Tortoreto, atti persecutori: arriva l’arresto per lo stalker “rifiutato”

Tortoreto. Dalla denuncia e al divieto di avvicinamento a una ulteriore misura cautelare. Ossia l’arresto per atti persecutori.

 

Si aggrava la posizione di Pierpaolo Bossini, 42 anni, bresciano, accusato di aver tormentato negli ultimi anni una giovane donna della Val Vibrata, con appostamenti, pedinamenti, telefonate e numerosi tentativi di approccio. Nelle ultime ore, infatti, il gip del tribunale di Teramo, Roberto Veneziano ha emesso nei confronti dell’uomo, indagato per stalking, una misura cautelare in carcere.

 

Il provvedimento è stato poi notificato ed eseguito dai carabinieri delle stazioni di Sant’Egidio e Tortoreto che, in momenti diversi, hanno seguito l’indagine. Tutta la vicenda, infatti, si era manifestata dopo la denuncia presentata ai militari dalla giovane donna, che risiede in un comune della Val Vibrata.
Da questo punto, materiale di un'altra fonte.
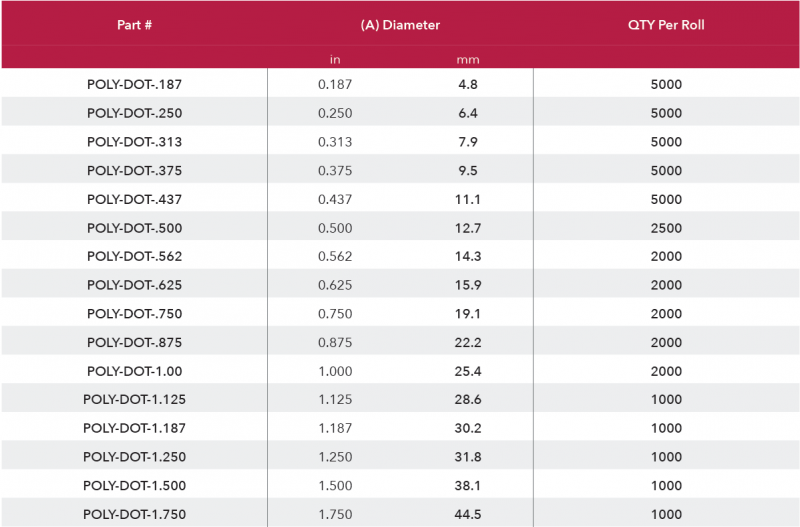
Task: Click the 0.875 inch diameter cell
Action: [x=335, y=342]
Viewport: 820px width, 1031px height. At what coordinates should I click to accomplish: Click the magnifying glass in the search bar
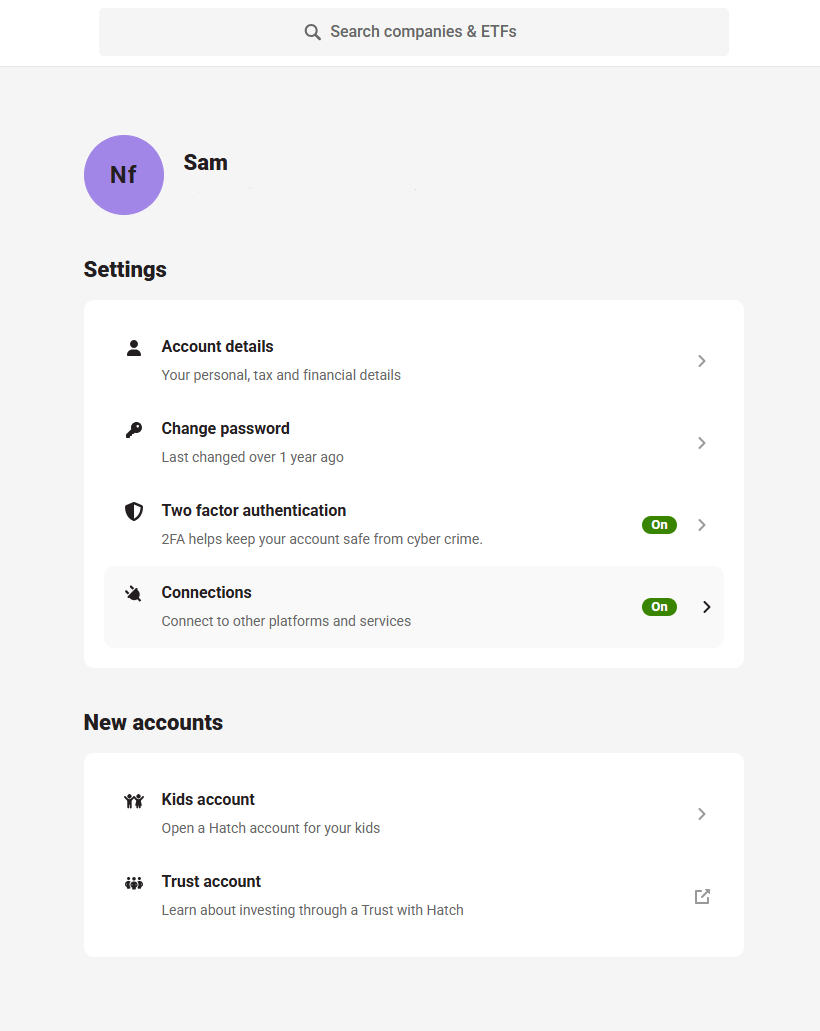[x=313, y=31]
Stanca di essere la destinataria delle attenzioni dell’uomo, che da alcuni anni la tampinava.

 

Dopo l’iniziale denuncia e la prosecuzione dei comportamenti persecutori, e la relativa informativa, il Gip ha disposto la misura cautelare nei confronti del 42enne che è stato rintracciato e poi condotto in carcere.